# Euro 2012 on TV



## rsinner (Feb 3, 2009)

Which channel of Al Jazeera sports would show the Euro or do I have to subscribe to yet another "package"? I have Du and have JSC +1 to + 8. On hold with Du, and on the internet looks like they have a separate channel for this.


----------



## Felixtoo2 (Jan 16, 2009)

Du rang me the other evening to offer me a Jaz 1, 2 and 10 package for 55dhs a month but I already have it so i`m hoping that will cover it, guess i`ll know in about 90 minutes.


----------



## zedman (Jun 7, 2012)

I just got an upgraded package with Etisilat elife, 39 aed per month all if AL Jazerra channels 

Problem is commentary is in arabic


----------



## Gavtek (Aug 23, 2009)

rsinner said:


> Which channel of Al Jazeera sports would show the Euro or do I have to subscribe to yet another "package"? I have Du and have JSC +1 to + 8. On hold with Du, and on the internet looks like they have a separate channel for this.

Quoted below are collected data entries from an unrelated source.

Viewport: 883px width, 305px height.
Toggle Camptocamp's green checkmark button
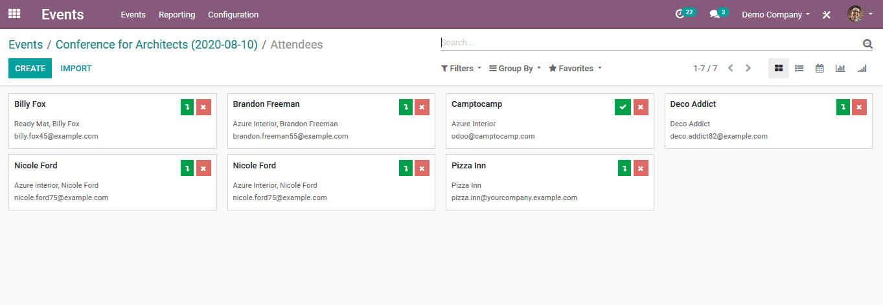point(623,107)
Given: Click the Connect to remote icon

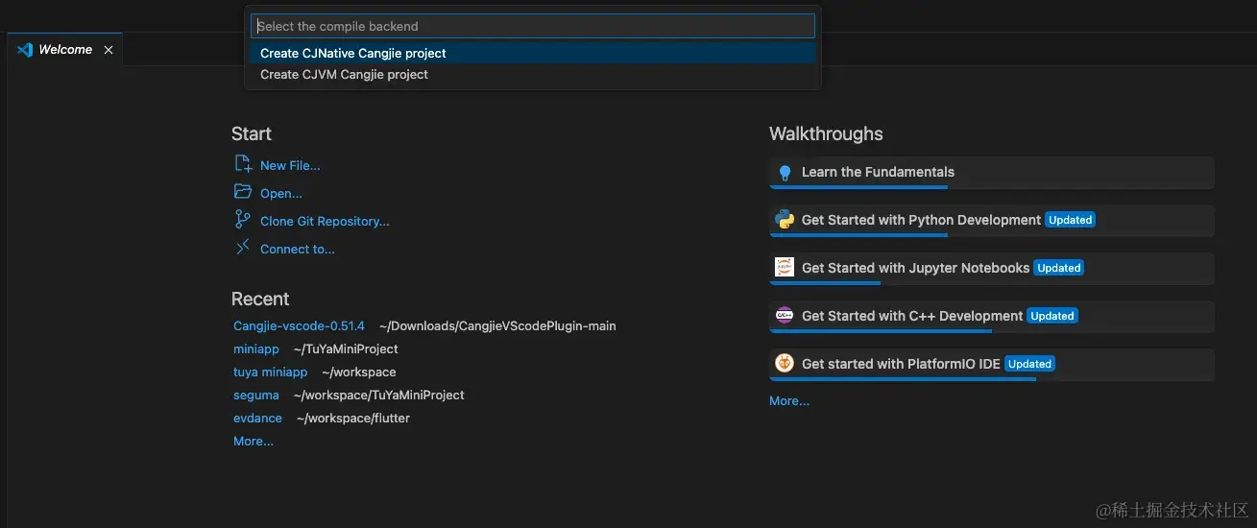Looking at the screenshot, I should click(243, 248).
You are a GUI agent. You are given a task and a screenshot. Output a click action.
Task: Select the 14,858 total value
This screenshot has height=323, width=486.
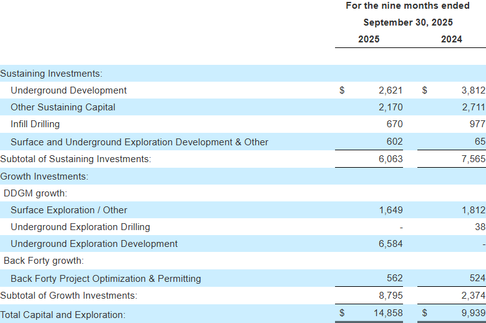tap(388, 312)
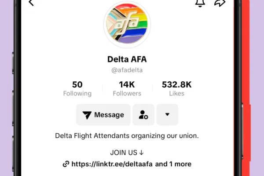Viewport: 264px width, 176px height.
Task: View the 14K Followers count
Action: 127,85
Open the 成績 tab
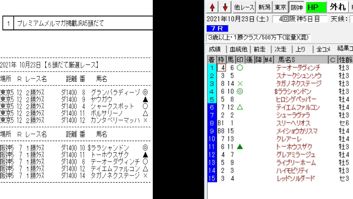This screenshot has width=353, height=199. 215,49
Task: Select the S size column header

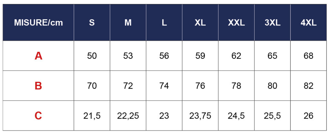Action: [92, 23]
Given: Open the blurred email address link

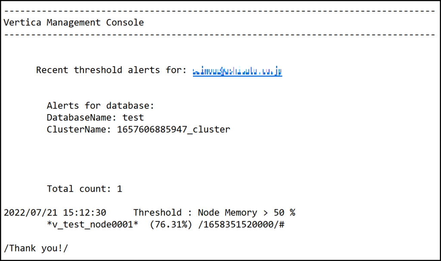Looking at the screenshot, I should [237, 71].
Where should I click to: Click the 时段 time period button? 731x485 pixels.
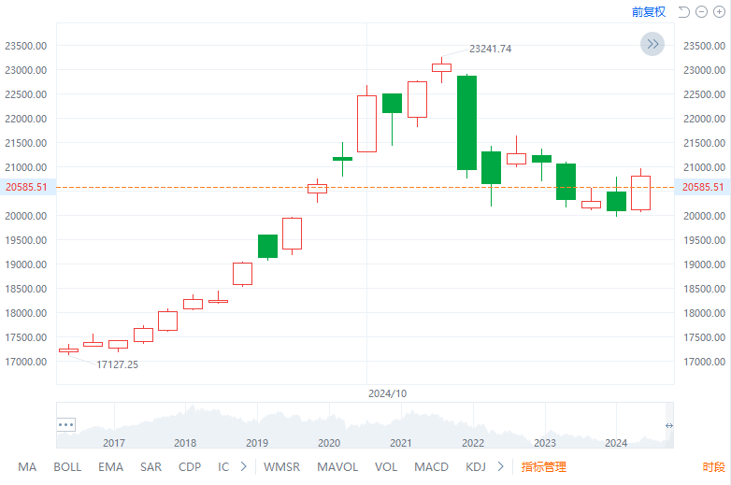point(713,466)
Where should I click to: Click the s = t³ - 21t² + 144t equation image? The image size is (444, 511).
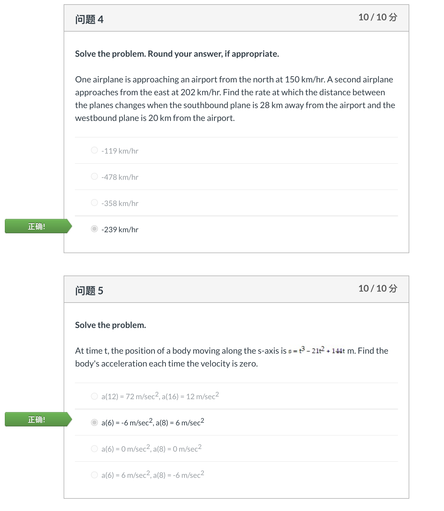[x=316, y=350]
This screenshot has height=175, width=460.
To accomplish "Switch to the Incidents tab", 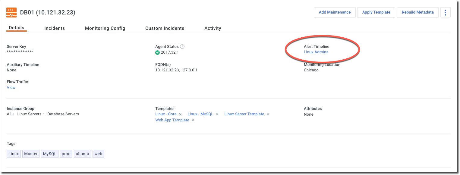I will click(x=55, y=28).
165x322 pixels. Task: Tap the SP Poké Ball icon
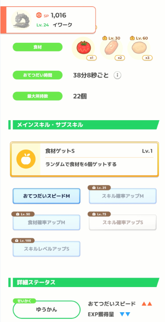(39, 15)
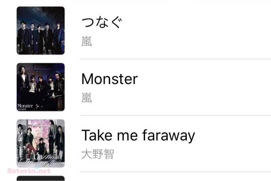Click the Arashi Dream Alive script lettering
271x181 pixels.
[41, 160]
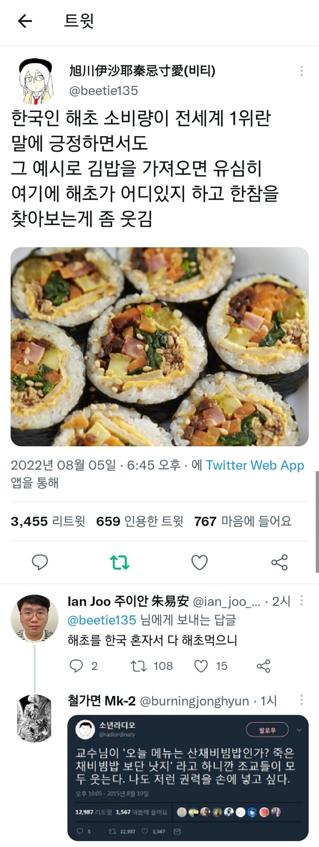This screenshot has width=319, height=847.
Task: View Ian Joo's profile picture
Action: 34,618
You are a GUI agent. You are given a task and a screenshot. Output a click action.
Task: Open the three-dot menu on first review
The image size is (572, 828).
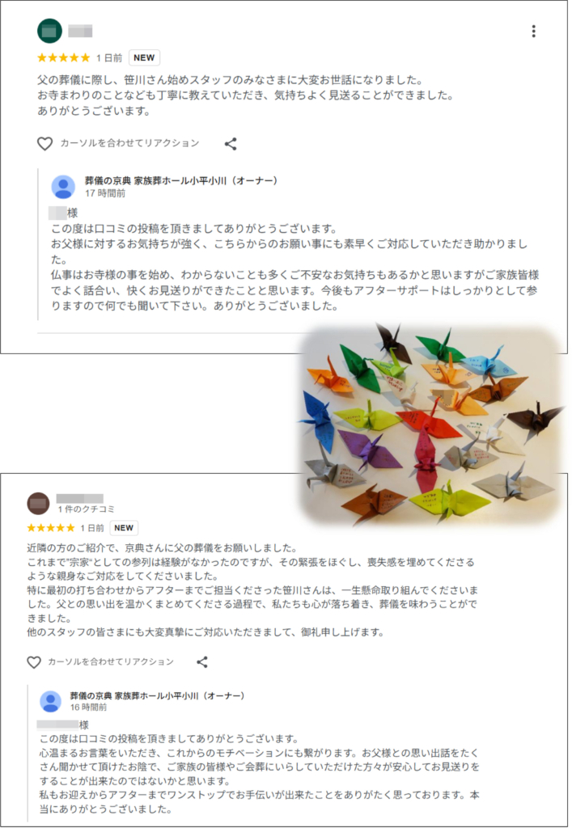coord(533,32)
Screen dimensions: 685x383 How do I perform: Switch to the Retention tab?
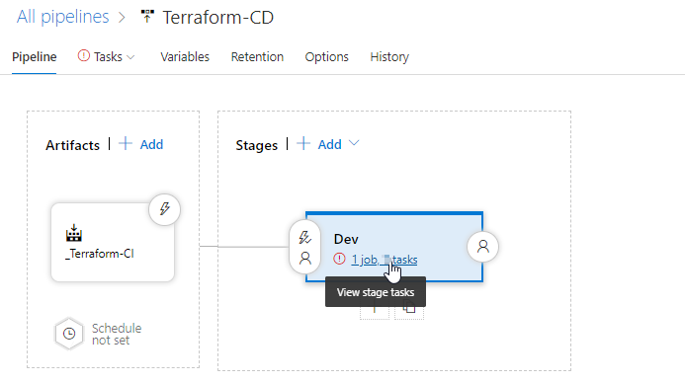257,56
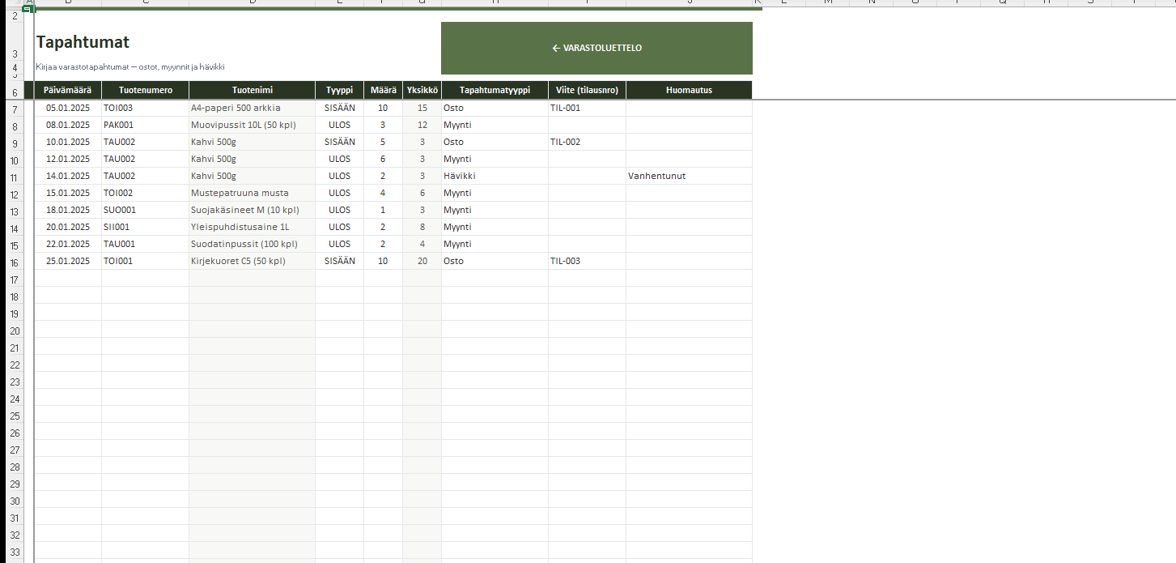
Task: Select the Tuotenumero header cell
Action: coord(145,90)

This is bull****, I have the same package and no bloody football! They could have at least advertised a special package, I've seen nothing!


----------



## JohnJ. (Jun 4, 2012)

Gavtek said:


> This is bull****, I have the same package and no bloody football! They could have at least advertised a special package, I've seen nothing!

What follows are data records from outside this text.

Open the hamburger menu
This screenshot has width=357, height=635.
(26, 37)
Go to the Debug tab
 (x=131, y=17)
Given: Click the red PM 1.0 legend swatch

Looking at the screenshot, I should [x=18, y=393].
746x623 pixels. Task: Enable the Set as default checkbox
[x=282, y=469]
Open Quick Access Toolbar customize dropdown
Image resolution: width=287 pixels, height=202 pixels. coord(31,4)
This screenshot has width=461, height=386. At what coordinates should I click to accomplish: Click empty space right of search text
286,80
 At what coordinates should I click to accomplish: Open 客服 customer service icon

Check this one. http://www.ronaldo7.net/live/barcelona-vs/watch-barcelona-live-stream.html
Scroll down an bit And choose "link 3".
Works like a charm from Indonesia (with low bandwidth)


----------



## JohnJ. (Jun 4, 2012)

JohnJ. said:


> Check this one. http://www.ronaldo7.net/live/barcelona-vs/watch-barcelona-live-stream.html
> Scroll down an bit And choose "link 3".
> Works like a charm from Indonesia (with low bandwidth)

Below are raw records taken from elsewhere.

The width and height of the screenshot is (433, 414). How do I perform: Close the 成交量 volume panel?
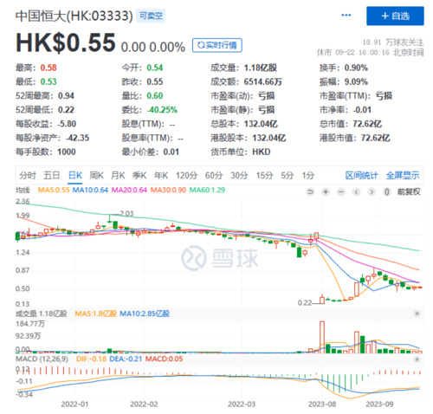[x=417, y=314]
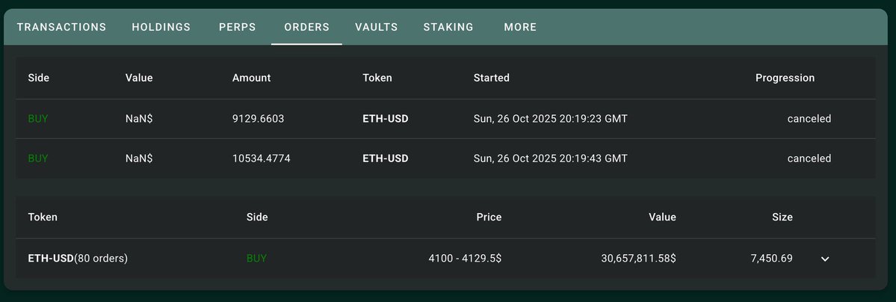Expand the ETH-USD 80 orders chevron
Screen dimensions: 896x302
pyautogui.click(x=825, y=259)
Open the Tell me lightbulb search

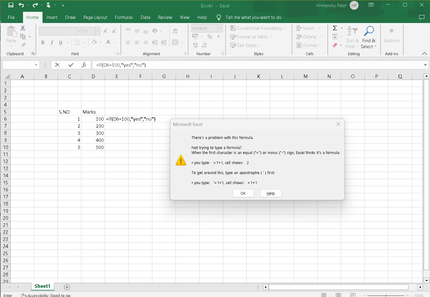tap(219, 17)
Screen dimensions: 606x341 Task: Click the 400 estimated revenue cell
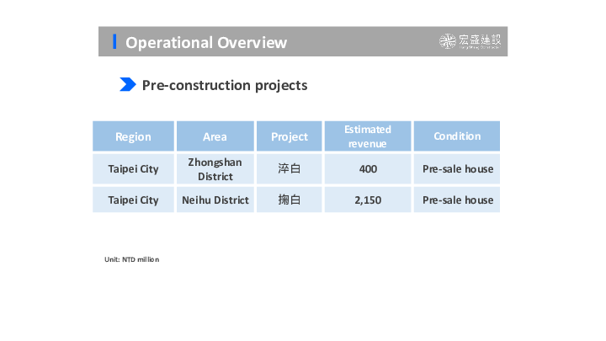[368, 169]
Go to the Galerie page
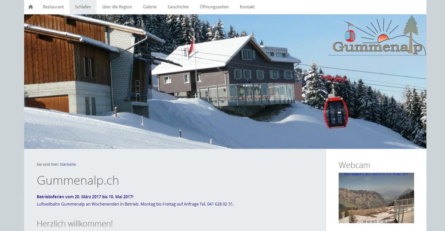The width and height of the screenshot is (445, 231). 150,7
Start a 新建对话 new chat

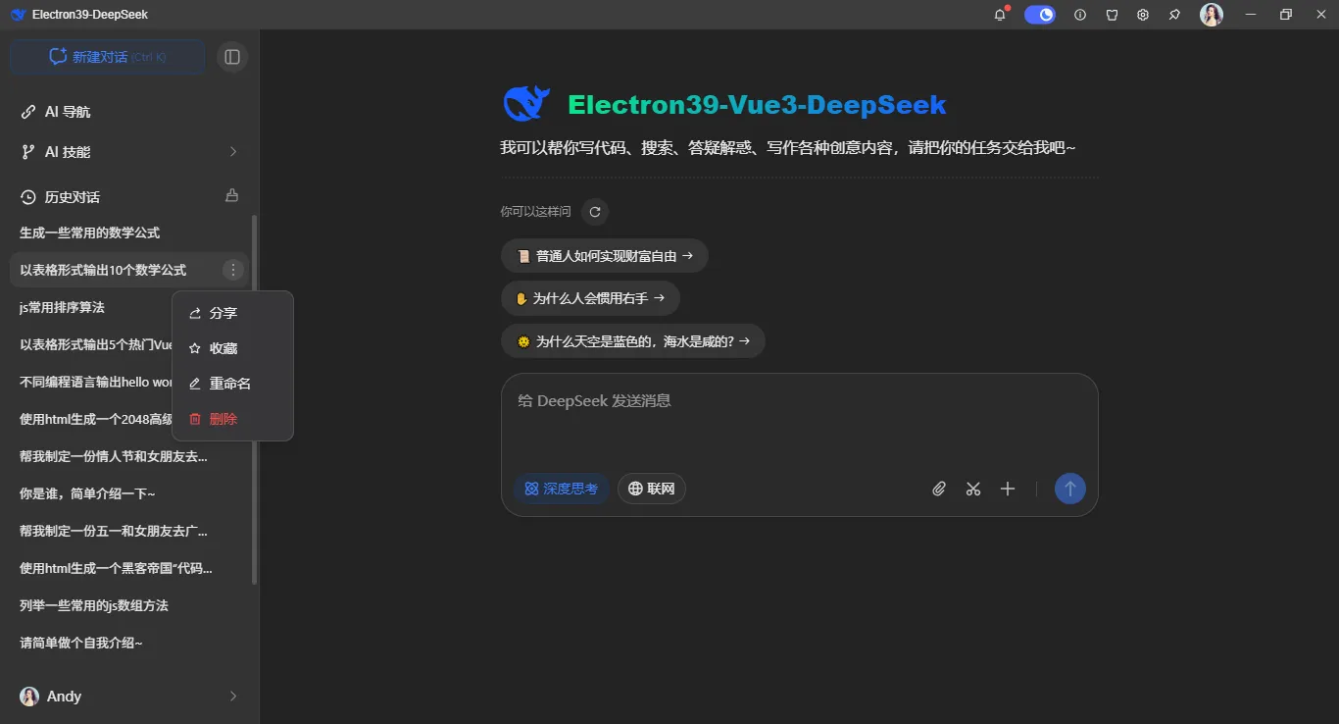[x=107, y=56]
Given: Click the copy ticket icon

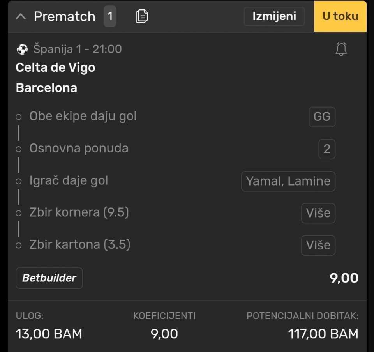Looking at the screenshot, I should click(142, 16).
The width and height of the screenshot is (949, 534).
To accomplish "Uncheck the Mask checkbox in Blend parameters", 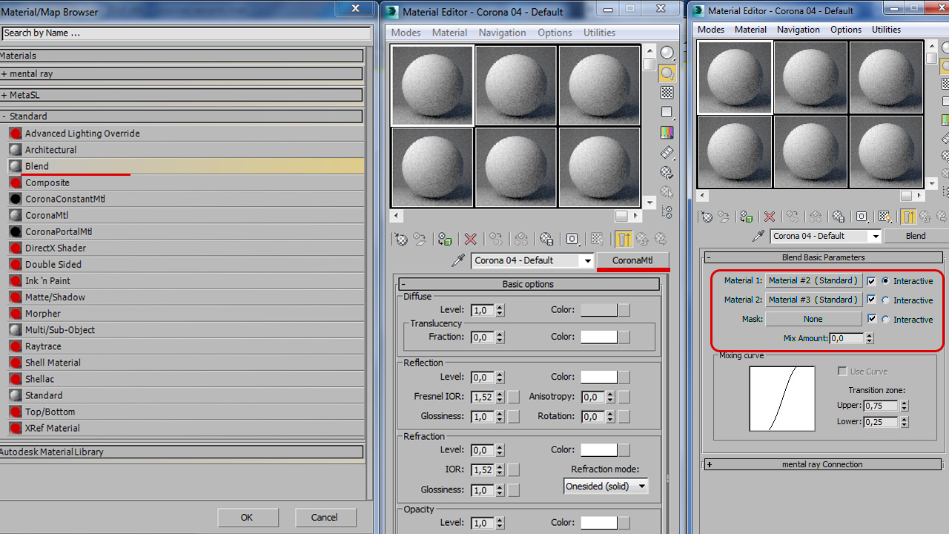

Yes, it's Poland Greece...not barcelona as the hyperlink says. 
Later on Germany Portugal at http://www.ronaldo7.net/live/livestream/livestream.html
Cant check it right now, but it will work I guess


----------



## hhl103 (May 3, 2011)

rsinner said:


> Which channel of Al Jazeera sports would show the Euro or do I have to subscribe to yet another "package"? I have Du and have JSC +1 to + 8. On hold with Du, and on the internet looks like they have a separate channel for this.


I have the same package as yours but there is no euro 2012 at all! Actually 2 weeks ago I went to the du shop in Mall of Emirates and asked them if euro 2012 is showing in my package. But no staff in the WHOLE shop can't give me an answer. And no one bothered to call other staff for information. Maybe that's the typical standard of service in Dubai.


----------



## JohnJ. (Jun 4, 2012)

hhl103 said:


> I have the same package as yours but there is no euro 2012 at all! Actually 2 weeks ago I went to the du shop in Mall of Emirates and asked them if euro 2012 is showing in my package. But no staff in the WHOLE shop can't give me an answer. And no one bothered to call other staff for information. Maybe that's the typical standard of service in Dubai.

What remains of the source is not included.